I pay attention to theists when they are talking about things besides theism. But I have stopped paying attention to theists about theism.

I don't take the argument from expert opinion here seriously because:

A. We have a good explanation of why they would be wrong.

B. Philosophy is not a discipline that reliably tracks the truth. Or converges to anything, really. See this. On topics that have been debated for centuries, many don't even have an answer that 50% of philosophers can agree on. In spite of this, and in spite of the base rate among the general population for atheism, 72.8% of these philosophers surveyed were atheists. If you just look at philosophy of religion there's a huge selection effect because a religious person is much more likely to think it's worth studying.

the alternative theories still have major problems, problems which theism avoids. I bet if you list the problems, I can show you that theism doesn't avoid them.

Edit: formatting.

Perhaps I'm misusing the phrase "ontologically basic," I admit my sole source for what it means is Eliezer Yudkowsky's summary of Richard Carrier's definition of the supernatural, "ontologically basic mental things, mental entities that cannot be reduced to nonmental entities." Minds are complicated, and I think Occam's razor should be applied to the fundamental nature of reality directly. If a mind is part of the fundamental nature of reality, then it can't be a result of simpler things like human minds appear to be, and there is no lessening the complexity penalty.

Thanks for engaging with me. I'm afraid you'll have to say more than that though to convince me. Of course I know about Occam's Razor and how it can be applied to God. So do the theist philosophers. My uncertainty comes from general uncertainty about whether or not that is the right way to approach the question, especially given that Occam's Razor is currently (a) unjustified and (b) arbitrary. Also, I think that it is better to be too open-minded and considerate than to be the opposite.

A. We have a good explanation of why they would be wrong.

Such explanations are easy to come by. For example, on any politically tinged issue, we have a good explanation for why anyone might be wrong. So would you say we shouldn't take seriously expert opinions if they are on a politically sensitive topic? You would advise me against e.g. asking a bunch of libertarian grad students why they were libertarians?

B. Philosophy is not a discipline that reliably tracks the truth. Or converges to anything, really. See this. On topics that have been debated for centuries, many don't even have an answer that 50% of philosophers can agree on. In spite of this, and in spite of the base rate among the general population for atheism, 72.8% of these philosophers surveyed were atheists. If you just look at philosophy of religion there's a huge selection effect because a religious person is much more likely to think it's worth studying.

• [Task requirements]: In the discussion of theism, why does the writer say philosophy of religion carries a huge selection effect? Answer in one to three sentences. The material that comes next is separate from the discussion of theism.

• [Material]:
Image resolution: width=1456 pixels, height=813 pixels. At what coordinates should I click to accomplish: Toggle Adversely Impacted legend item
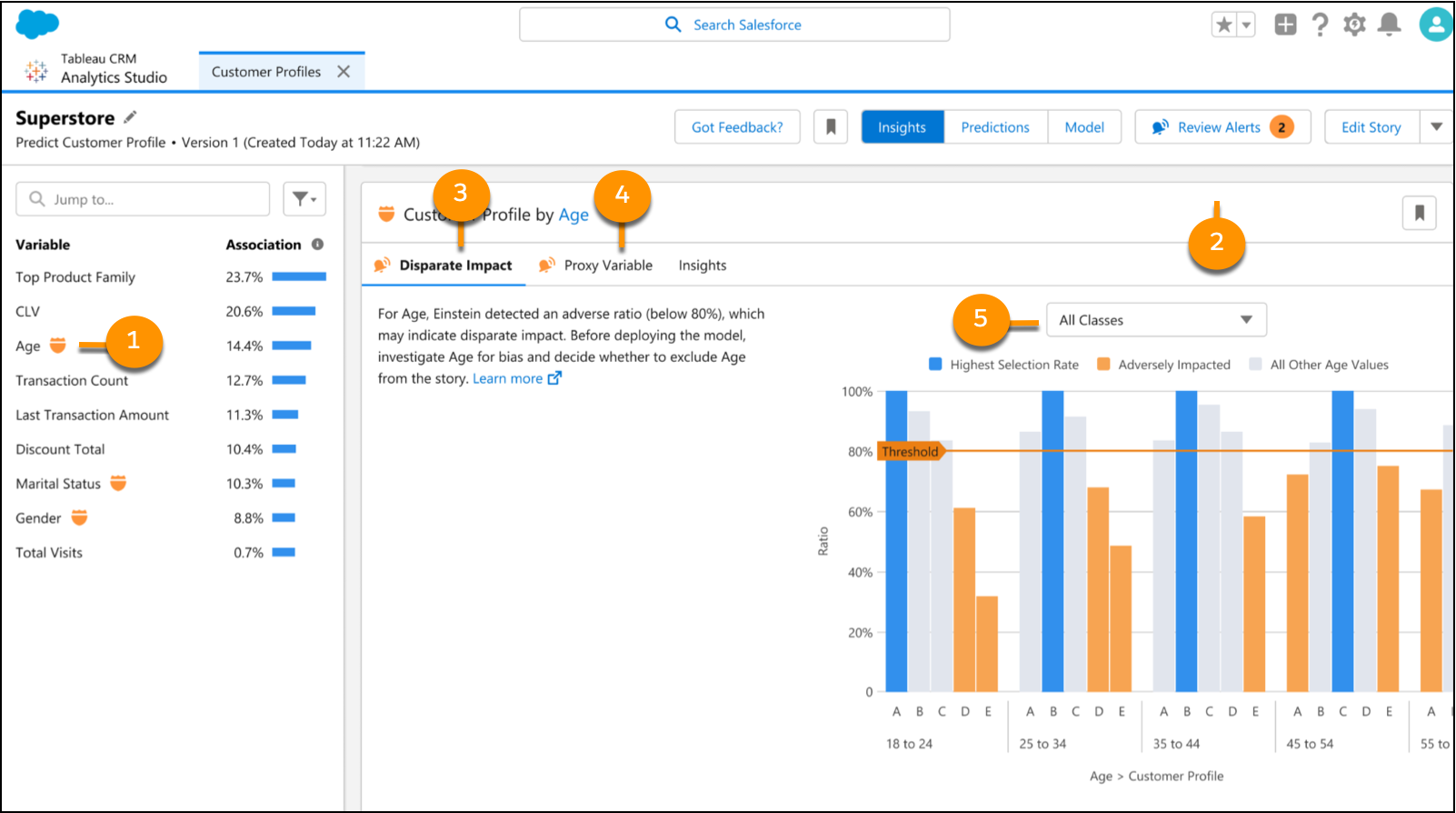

• [Solution]: The writer says a religious person is much more likely to think philosophy of religion is worth studying.